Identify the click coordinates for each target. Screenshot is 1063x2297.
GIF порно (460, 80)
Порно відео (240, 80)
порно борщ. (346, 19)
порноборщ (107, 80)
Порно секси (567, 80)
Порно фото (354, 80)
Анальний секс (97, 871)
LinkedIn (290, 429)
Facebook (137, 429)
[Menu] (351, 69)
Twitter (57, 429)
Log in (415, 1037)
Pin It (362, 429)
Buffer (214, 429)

=====

§ **Given exercise**
Write out the whole listing above again, line for line, without changing a single character.

§ **Solution to this problem**
Identify the click coordinates for each target. Screenshot is 1063x2297.
GIF порно (460, 80)
Порно відео (240, 80)
порно борщ. (346, 19)
порноборщ (107, 80)
Порно секси (567, 80)
Порно фото (354, 80)
Анальний секс (97, 871)
LinkedIn (290, 429)
Facebook (137, 429)
[Menu] (351, 69)
Twitter (57, 429)
Log in (415, 1037)
Pin It (362, 429)
Buffer (214, 429)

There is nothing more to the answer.